Yes, Beeston gives me the creeps all right.


Over the years, several friends have moved out here, each announcing their departure with “I know it’s a bit boring, but the house has got the space we need” shrugs and tight little smiles which hover midway between jokey self-deprecation, submerged regret and quiet, steely resolve. And then we never hear from them again. Ring them up to arrange an outing, and they’ll say: “But why would we ever want to leave Beeston? Beeston has everything we need. Our lives are here now. We have no need of Outside. Come to us. Join us. Never leave.

Yes, Beeston even scares me a little. Travelling back into town from the cottage on Monday mornings, I can feel its pull – can hear its siren whispers wafting over the central verge from the other side of the A52. “Join us. Join us in Beeston. There’s a life for you here. A good life. Why resist?

Driving around in search of the venue, one of my companions explains that poetry readings are held here every week. “Perhaps we could start coming here regularly?“, she suggests, brightly.

The voices – again the voices, swirling around in the dusk. First they’ll take our Tuesday evenings – then they’ll take our very souls. Resist! Resist!


I haven’t been to a poetry reading for maybe seven or eight years, maybe longer. Indeed – like opera, classical ballet, and nu-metal – I barely even touch the stuff. Or if I do, then I prefer to read it out loud, on my own, savouring the rhythms as much as the meaning. For despite my disassociation from the genre, I have a voice which is curiously suited for this. Instinctively picking up on the musicality of the language, I am somehow able to give a clear, measured, suitably understated yet broadly empathetic delivery. Even when I am still barely able to grasp the subject matter. I find this slightly baffling.

I found it particularly baffling one Sunday afternoon at a post-club chill-out in someone’s flat in Wimbledon, or somewhere like that, about five years ago, with a bunch of complete strangers I had met upstairs in Trade.
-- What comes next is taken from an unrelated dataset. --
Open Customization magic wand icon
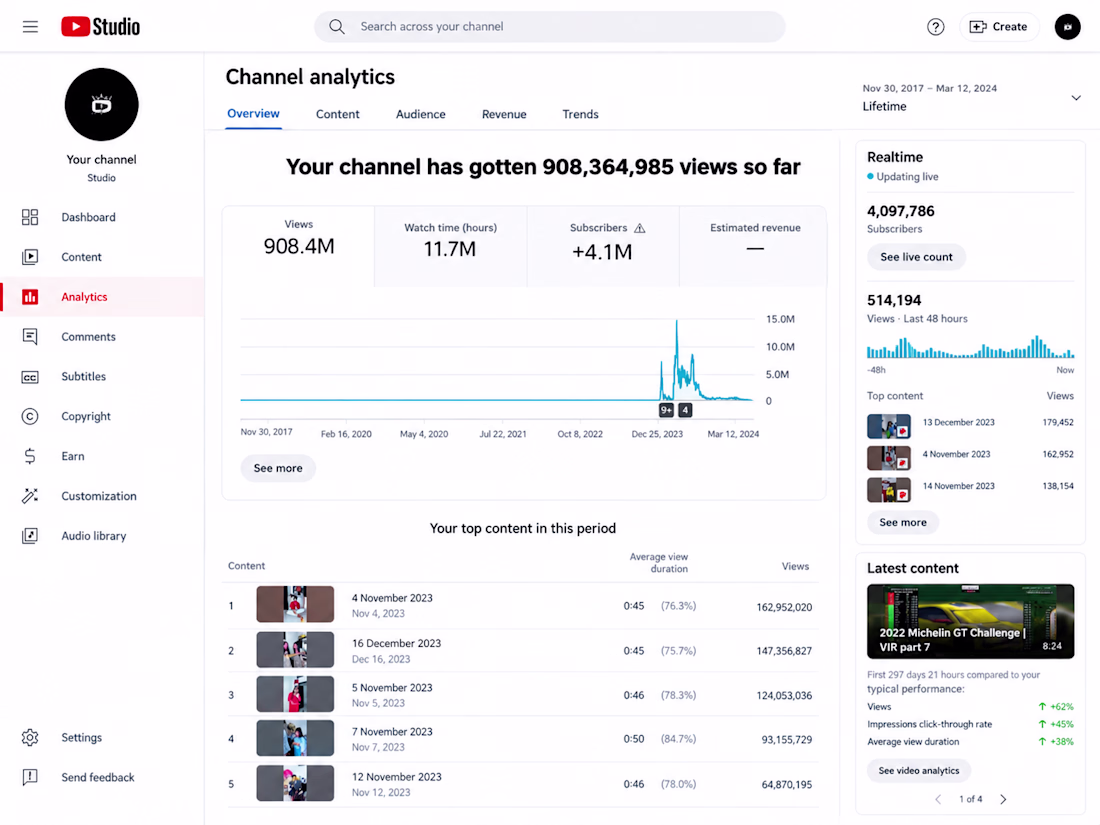Screen dimensions: 1100x825 tap(29, 496)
Our host revealed that he wrote poetry in his spare time. A couple of sheets of A4 were duly passed around the group. Even before I knew what I was doing, I found myself reading one of them out loud.

As I progressed down the page, I entered a strange, split-level state of consciousness. My rational brain (or what was left of it) was aware that it had not even the faintest idea of the literal meaning of the poem – nor even whether it was good, bad or indifferent. Nevertheless, my instinctive brain could still, somehow, pick up on an overriding mood, or flow, or structure – or something – despite the fact that my sensually perceptive brain was by now so comprehensively battered that every letter on the page appeared to be in a different colour. At the end of my recitation, which had been received in total silence, there was a brief, respectful pause, followed by a flutter of soft, almost post-coital murmurings: “Oh…wow“, and “You read so beautifully“, and – from the host himself – “Thank you so much for doing that”. I felt simultaneously like a a gifted lyrical interpreter and a big fat fraud.
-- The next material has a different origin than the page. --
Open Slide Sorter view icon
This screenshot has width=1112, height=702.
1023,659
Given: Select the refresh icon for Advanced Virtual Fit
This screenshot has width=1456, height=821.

We arrive late. The first poet is already in the middle of a lengthy “song cycle”, and has to pause between “cantos” to let us in. Standing room only at the back. Am I in anybody’s way? Can my friends see anything at all? Dare I take my puffa jacket off, or will the rustling break everybody’s concentration? Oh God, everybody is really concentrating here, aren’t they? Look at them all. They look rapt. Is that how you’re supposed to look? Shall I try to look rapt as well?

OK, how does that look? No, it looks fake, doesn’t it? The poet will be able to see right through me. Hang on – nobody’s looking at me anyway. Egocentric fool. It doesn’t matter what expression you adopt. Now, concentrate. Focus on what he’s saying. Come on. Come out of yourself. Engage. Cross that line.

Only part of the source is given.